If that sounds familiar, it should. A similar thing
happened between 1980 and 2007, when productivity revolution of
computers, software, and, eventually, the Internet spawned a new economy
along with great fortunes. (It’s not coincidental that 1928 and 2007
mark the two peaks of income concentration in America over the last
hundred years, in which the top 1 percent raked in over 23 percent of
total income.)
But here’s the big difference. During the
Depression decade of the 1930s, the nation reorganized itself so that
the gains from growth were far more broadly distributed. The National
Labor Relations Act of 1935 recognized unions’ rights to collectively
bargain, and imposed a duty on employers to bargain in good faith. By
the 1950s, a third of all workers in the United States were unionized,
giving them the power to demand some of the gains from growth.
Meanwhile, Social Security, unemployment insurance,
and worker’s compensation spread a broad safety net. The forty-hour
workweek with time-and-a-half for overtime also helped share the work
and spread the gains, as did a minimum wage. In 1965, Medicare and
Medicaid broadened access to health care. And a progressive income tax,
reaching well over 70 percent on the highest incomes, also helped ensure
that the gains were spread fairly.
This time, though, the nation has taken no similar
steps. Quite the contrary: A resurgent right insists on even more tax
breaks for corporations and the rich, massive cuts in public spending
that will destroy what’s left of our safety nets, including Social
Security and Medicare and Medicaid, fewer rights for organized labor,
more deregulation of labor markets, and a lower (or no) minimum wage.
This is, quite simply, nuts.
And this is why a second Obama administration,
should there be one, must focus its attention on more broadly
distributing the gains from growth. This doesn’t mean “redistributing”
from rich to poor, as in a zero-sum game. It doesn’t mean socialism.
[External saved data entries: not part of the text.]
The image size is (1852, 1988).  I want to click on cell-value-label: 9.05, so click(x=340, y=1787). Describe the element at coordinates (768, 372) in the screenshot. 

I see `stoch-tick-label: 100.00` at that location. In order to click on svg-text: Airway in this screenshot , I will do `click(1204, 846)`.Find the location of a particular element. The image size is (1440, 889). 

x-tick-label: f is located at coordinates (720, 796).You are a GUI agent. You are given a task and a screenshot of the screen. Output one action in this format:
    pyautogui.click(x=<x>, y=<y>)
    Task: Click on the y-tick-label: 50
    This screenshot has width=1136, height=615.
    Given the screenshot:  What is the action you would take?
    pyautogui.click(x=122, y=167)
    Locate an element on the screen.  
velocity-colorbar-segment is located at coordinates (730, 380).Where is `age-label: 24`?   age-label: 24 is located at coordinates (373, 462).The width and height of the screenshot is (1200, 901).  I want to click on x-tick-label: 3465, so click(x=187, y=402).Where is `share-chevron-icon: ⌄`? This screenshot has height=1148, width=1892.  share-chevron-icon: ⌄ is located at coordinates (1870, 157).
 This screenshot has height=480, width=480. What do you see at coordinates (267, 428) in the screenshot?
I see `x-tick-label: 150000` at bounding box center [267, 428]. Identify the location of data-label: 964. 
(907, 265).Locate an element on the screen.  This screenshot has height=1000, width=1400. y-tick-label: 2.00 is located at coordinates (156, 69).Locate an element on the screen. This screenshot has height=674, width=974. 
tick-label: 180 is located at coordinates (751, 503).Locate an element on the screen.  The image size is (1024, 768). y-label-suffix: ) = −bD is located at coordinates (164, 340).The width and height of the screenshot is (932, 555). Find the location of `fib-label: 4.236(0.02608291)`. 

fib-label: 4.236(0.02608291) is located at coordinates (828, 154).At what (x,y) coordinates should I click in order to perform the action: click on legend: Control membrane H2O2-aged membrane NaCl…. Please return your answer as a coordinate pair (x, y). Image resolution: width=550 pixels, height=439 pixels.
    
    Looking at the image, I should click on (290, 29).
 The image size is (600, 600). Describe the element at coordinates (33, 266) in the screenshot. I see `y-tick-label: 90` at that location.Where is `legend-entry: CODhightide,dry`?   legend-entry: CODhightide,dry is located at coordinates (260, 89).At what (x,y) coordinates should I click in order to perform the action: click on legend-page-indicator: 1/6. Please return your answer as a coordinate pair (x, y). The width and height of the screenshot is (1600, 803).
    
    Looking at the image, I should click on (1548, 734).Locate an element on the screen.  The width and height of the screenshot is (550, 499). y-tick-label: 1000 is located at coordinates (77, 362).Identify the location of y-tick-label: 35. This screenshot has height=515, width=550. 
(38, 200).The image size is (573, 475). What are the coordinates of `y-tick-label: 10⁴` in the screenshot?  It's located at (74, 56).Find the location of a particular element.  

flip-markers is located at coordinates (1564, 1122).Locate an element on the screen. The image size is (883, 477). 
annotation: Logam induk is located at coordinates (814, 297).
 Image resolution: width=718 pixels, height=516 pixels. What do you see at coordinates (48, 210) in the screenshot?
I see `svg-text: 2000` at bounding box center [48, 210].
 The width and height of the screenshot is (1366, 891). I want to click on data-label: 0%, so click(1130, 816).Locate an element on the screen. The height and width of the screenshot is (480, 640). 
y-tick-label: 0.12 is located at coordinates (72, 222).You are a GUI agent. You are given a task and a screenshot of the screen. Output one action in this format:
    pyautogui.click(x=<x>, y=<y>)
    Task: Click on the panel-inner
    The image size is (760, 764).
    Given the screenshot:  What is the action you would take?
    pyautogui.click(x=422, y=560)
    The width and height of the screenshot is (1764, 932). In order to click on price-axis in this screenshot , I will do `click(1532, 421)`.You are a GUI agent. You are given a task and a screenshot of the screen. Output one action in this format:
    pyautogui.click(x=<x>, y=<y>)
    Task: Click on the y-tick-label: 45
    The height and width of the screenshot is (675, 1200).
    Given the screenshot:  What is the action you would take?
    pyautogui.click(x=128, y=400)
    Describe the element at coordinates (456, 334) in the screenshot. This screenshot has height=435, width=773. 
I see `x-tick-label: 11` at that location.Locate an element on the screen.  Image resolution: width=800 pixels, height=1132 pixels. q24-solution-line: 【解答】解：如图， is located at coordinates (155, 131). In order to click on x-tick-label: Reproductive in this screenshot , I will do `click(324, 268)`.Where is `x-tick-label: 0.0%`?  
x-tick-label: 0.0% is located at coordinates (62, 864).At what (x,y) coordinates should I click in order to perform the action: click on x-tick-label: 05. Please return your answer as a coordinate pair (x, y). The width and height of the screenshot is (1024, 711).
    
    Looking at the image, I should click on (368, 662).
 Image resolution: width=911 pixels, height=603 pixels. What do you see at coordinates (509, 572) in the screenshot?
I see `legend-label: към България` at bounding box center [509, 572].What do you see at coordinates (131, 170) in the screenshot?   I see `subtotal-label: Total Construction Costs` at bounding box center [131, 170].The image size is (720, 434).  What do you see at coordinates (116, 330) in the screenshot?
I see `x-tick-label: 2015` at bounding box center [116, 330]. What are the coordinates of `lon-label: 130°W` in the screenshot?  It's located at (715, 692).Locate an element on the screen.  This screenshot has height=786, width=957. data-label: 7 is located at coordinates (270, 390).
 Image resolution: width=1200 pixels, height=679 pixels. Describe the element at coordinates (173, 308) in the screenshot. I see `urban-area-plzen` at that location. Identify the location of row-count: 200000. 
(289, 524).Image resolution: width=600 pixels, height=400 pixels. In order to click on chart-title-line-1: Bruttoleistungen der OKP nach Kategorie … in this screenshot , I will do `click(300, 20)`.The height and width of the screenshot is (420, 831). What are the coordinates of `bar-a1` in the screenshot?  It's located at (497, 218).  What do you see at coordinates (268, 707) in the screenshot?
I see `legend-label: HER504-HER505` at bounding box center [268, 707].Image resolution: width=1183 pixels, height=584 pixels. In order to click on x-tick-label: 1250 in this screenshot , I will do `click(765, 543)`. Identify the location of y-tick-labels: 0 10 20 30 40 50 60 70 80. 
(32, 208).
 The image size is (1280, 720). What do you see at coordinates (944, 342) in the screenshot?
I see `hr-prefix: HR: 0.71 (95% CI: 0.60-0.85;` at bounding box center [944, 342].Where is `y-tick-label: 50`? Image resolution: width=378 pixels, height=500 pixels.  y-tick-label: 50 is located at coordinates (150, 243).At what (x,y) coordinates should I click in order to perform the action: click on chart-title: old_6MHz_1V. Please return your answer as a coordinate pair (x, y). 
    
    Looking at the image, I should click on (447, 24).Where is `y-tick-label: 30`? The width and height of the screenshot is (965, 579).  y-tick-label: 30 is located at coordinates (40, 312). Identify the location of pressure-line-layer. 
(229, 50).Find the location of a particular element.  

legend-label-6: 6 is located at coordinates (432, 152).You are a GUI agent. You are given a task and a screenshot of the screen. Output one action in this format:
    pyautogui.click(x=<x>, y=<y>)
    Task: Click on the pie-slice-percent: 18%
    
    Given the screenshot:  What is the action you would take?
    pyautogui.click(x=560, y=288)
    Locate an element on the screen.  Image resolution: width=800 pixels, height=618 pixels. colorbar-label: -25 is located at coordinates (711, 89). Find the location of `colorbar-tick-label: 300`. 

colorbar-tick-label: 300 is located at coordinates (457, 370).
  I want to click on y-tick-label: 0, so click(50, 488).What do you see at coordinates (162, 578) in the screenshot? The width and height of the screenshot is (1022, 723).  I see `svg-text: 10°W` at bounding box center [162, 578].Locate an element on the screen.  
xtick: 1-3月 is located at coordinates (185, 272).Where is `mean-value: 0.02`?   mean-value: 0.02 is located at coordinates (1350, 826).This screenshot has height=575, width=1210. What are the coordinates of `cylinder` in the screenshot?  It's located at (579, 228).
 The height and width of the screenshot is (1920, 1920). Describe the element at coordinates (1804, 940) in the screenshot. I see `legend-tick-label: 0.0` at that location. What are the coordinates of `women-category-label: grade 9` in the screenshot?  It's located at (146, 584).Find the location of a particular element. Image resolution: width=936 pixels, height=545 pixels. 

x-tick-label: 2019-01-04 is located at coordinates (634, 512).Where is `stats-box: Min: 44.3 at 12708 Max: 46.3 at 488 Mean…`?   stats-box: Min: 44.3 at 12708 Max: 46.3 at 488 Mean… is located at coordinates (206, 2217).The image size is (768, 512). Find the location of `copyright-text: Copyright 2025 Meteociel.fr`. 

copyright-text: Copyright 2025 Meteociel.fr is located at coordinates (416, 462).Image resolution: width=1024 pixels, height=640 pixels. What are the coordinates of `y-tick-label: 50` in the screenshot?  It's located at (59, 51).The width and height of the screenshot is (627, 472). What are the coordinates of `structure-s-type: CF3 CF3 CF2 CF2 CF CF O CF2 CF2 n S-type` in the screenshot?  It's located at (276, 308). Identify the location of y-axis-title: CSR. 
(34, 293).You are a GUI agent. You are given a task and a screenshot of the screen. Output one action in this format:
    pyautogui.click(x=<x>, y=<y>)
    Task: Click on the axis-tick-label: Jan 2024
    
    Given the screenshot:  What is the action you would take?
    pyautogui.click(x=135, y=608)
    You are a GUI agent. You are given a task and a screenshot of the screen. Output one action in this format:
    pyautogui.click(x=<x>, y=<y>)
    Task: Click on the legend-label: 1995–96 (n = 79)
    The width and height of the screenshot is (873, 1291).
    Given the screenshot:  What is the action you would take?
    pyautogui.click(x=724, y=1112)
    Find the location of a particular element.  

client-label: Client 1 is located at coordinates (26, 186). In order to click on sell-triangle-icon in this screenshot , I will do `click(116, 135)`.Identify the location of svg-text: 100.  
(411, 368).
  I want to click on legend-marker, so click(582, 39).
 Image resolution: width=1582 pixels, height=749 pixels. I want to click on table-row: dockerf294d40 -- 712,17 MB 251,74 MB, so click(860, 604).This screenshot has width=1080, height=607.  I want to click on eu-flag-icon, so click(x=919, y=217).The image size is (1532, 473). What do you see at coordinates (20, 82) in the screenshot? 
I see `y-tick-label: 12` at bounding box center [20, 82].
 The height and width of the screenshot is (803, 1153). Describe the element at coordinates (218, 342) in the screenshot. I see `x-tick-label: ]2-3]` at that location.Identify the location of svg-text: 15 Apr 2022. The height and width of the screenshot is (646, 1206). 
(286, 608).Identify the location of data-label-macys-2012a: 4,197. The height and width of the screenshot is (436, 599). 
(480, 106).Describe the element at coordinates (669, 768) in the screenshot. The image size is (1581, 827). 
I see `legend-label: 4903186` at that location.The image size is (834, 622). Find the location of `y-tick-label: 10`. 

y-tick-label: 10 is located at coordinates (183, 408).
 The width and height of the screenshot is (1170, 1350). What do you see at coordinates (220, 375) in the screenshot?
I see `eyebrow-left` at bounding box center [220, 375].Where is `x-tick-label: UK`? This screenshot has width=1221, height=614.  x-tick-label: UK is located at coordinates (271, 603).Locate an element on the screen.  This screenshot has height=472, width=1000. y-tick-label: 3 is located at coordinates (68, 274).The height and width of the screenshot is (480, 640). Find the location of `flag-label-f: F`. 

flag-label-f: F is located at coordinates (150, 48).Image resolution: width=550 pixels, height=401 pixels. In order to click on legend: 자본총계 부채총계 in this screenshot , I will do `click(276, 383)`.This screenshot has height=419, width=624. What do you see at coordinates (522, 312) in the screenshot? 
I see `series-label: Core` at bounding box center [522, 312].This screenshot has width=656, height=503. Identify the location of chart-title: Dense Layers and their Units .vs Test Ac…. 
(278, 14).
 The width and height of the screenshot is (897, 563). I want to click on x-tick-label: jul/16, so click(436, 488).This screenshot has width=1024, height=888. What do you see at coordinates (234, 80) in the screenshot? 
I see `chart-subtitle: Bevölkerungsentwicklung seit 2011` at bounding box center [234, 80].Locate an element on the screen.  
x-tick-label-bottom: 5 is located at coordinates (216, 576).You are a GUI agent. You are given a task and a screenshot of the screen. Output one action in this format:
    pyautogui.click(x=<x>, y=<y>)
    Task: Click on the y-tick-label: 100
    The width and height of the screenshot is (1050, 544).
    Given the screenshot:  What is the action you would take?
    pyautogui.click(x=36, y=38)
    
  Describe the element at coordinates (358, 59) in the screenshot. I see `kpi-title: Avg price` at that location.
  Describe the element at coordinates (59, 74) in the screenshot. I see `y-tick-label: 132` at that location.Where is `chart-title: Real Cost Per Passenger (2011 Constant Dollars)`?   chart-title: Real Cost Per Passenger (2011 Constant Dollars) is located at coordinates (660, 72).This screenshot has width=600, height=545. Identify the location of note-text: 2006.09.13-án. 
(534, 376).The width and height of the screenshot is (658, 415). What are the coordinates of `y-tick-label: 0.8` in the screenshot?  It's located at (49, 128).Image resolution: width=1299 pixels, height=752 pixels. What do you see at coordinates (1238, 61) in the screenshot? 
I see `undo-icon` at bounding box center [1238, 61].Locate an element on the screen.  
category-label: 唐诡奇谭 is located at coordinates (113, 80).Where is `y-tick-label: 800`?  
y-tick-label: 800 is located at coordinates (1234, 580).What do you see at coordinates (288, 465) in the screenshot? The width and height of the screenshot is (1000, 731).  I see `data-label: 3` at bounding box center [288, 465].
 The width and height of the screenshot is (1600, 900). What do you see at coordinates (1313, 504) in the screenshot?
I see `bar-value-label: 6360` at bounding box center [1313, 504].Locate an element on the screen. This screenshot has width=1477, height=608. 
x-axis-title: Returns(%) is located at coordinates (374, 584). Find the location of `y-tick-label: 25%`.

The
rich will do far better with a smaller share of a robust, growing
economy than they’re doing with a large share of an economy that’s
barely moving forward.
This will require real tax reform – not just a
“Buffet” minimal tax but substantially higher marginal rates and more
brackets at the top, with a capital gains rate matching the income-tax
rate. It also means a larger Earned Income Tax Credit, whose benefits
extend high into the middle class. That will enable many Americans to
move to a 35-hour workweek without losing ground – thereby making room
for more jobs.
It means Medicare for all rather than an absurdly-costly system that relies on private for-profit insurers and providers.
It will require limiting executive salaries and
empowering workers to get a larger share of corporate profits. The
Employee Free Choice Act should be an explicit part of the second-term
agenda.
It will require strict limits on the voracious,
irresponsible behavior of Wall Street, from which we’ve all suffered.
The Glass-Steagall Act must be resurrected (the so-called Volcker Rule
is more ridden with holes than cheese), and the big banks broken up.
And it will necessitate a public educational system
– including early child education – second to none, and available to
all our young people.
We don’t need socialism. We need a capitalism that
works for the vast majority. The productivity revolution should be
making our lives better — not poorer and more insecure. And it will do
that when we have the political will to spread its benefits.